How much time? Steelers debate Ben Roethlisberger’s preseason playing time |

How much time? Steelers debate Ben Roethlisberger’s preseason playing time

Joe Rutter
Chaz Palla | Tribune-Review
Steelers quarterback Joshua Dobbs and Delvin Hodges look on as Ben Roethlisberger throws during practice Aug. 21, 2019 at UPMC Rooney Sports Complex.

If recent history is any indication, Ben Roethlisberger will put on his helmet Sunday night and play two series – three tops – when the Pittsburgh Steelers play at Tennessee in their third preseason game.

Then, the veteran quarterback will slip on a baseball cap and wait until the season opener two weeks later at New England before he takes another snap in a game setting.

That scenario has repeated itself since the 2016 preseason. Roethlisberger sits out the first two games, plays less than a half in the third and then takes a seat again for the fourth game.

Is it enough work for a franchise quarterback? Is it necessary for him to play at all given the possibility of an injury that can ruin a team’s season?

Those are the questions Roethlisberger, the Steelers and the rest of the NFL have debated in recent seasons as starters have seen less playing time in the preseason than ever before.

One thing is clear: Roethlisberger wants to start against Tennessee.

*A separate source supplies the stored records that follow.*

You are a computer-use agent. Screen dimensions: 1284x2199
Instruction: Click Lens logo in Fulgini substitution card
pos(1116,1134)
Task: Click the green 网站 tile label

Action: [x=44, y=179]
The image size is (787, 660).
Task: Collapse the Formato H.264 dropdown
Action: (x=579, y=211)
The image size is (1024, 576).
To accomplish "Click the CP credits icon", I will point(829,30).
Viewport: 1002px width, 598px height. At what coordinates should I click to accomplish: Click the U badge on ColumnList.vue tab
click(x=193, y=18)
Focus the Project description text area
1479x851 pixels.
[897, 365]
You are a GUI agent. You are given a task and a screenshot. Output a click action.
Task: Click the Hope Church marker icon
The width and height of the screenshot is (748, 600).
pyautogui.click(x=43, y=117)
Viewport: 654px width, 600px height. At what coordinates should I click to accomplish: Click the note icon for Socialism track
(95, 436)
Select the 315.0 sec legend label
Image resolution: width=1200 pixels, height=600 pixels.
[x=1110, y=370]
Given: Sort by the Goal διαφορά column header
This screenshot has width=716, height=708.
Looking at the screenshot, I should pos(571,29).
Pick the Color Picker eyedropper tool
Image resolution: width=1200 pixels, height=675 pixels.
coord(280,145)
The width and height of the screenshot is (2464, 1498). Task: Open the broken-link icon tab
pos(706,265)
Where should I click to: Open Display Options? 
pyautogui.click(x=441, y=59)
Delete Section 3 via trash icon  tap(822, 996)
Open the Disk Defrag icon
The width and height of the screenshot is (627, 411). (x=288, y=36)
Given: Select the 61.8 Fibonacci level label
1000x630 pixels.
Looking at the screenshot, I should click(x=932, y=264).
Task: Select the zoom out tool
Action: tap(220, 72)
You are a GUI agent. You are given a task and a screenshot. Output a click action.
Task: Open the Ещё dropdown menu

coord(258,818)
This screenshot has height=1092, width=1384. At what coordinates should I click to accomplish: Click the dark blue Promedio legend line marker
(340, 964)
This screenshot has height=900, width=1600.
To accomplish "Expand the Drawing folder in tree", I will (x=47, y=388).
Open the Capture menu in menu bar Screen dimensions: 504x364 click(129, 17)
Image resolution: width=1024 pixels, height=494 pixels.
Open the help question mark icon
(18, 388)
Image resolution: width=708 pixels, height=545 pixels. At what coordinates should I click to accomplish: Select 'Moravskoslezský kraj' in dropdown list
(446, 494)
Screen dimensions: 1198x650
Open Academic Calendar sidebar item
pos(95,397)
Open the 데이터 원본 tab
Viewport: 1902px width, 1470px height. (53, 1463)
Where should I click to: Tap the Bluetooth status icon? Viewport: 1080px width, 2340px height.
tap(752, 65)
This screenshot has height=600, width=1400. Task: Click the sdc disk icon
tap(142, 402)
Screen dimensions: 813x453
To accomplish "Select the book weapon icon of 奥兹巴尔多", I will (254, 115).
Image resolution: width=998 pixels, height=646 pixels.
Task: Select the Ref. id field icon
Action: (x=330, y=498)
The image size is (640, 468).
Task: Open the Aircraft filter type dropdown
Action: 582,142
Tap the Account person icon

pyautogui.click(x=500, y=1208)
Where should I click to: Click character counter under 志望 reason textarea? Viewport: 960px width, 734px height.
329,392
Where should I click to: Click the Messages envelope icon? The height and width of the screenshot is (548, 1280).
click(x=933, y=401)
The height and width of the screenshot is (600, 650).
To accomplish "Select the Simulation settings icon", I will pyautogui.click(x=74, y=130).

“There is some value (in playing) because every game counts in the NFL,” Roethlisberger said. “In all the other major sports, you can get away with losing some games, and you can kind of warm up to it, if you will, because (the season) is so long. But our season, you can’t really afford to do that.

“To go out there and get the actual game speed is definitely beneficial. I think it’s a line you walk of not doing too much for risk of injuries.”

But is a token appearance in the penultimate preseason game enough to keep a quarterback razor-sharp for the season opener? In 2016, the first year that Roethlisberger appeared in just one preseason game, he played two series at New Orleans and directed a pair of touchdown drives.

Such precision was a prelude to the opener at Washington two weeks later when Roethlisberger completed 27 of 37 passes for 300 yards, three touchdowns and one interception in a 38-16 win.

The results, however, were mixed the following two seasons. In 2017, Roethlisberger again played only two series in the preseason, drives that produced three total points, and he completed 24 of 36 passes for 263 yards, two touchdowns and one interception at Cleveland. That was good enough for the Steelers to gut out a 21-18 win against a team that would finish 0-16.

Roethlisberger struggled out of the gate last season when he threw three first-half interceptions and had a 60.5 passer rating in a 21-21 tie against the Browns. He completed 23 of 41 passes for 335 yards and one touchdown. This came after he played three series and 24 snaps in the preseason while directing one touchdown drive.

“Even if you play a little bit in, say, all four games and don’t play sharp in the opener, there’s always going to be something (said),” Roethlisberger said. “You just hope if you don’t play sharp in the opener that you play well enough to win.”

Roethlisberger recovered from that sluggish start in the opener last year to lead the NFL in passing yards, although he also threw more interceptions than any quarterback.

What Roethlisberger doesn’t get in preseason game competition, he makes up for in practice reps.

“When you’ve got a good veteran group, we’ve been getting so much work in that I don’t know if live game stuff is going to change that,” he said. “It’s a matter that we continue to work in practice that is good to me.”

Roethlisberger turned 37 in the offseason, so it makes sense for him to get more rest than he did earlier in his career. In fact, in six seasons from 2010-15 while in the prime of his career, Roethlisberger started three preseason games on five occasions.

Ultimately, coach Mike Tomlin will decide when – and how long – Roethlisberger is on the field in the preseason.

“Sometimes there have been times when he said I’m done, but I want one more series because it didn’t finish the way we wanted it to,” Roethlisberger said. “But 99.9 percent of the time, he overrules me.”

JuJu Smith-Schuster, who moves into the No. 1 wide receiver role with the trade of Antonio Brown to Oakland, is looking forward to getting some preseason work with Roethlisberger.

“It gets the rhythm going, you’re building that connection and chemistry between everybody,” he said. “Obviously, we have veteran guys who have played together before. Guys like (Donte) Moncrief, he’s new to the system. Diontae (Johnson) and (Benny) Snell, those guys have to get used to how Ben plays his game.”

Given the number of snaps Roethlisberger is expected to play – he has averaged 20 over the past three preseasons – it might not be possible to run plays designed for all of the new skill position players.

“I’m going to try to get on the field with as many as possible,” Roethlisberger said. “I think everyone will get a little time because we want to play that way this year. We don’t want guys on the field to wear themselves out.”

Especially not the franchise quarterback.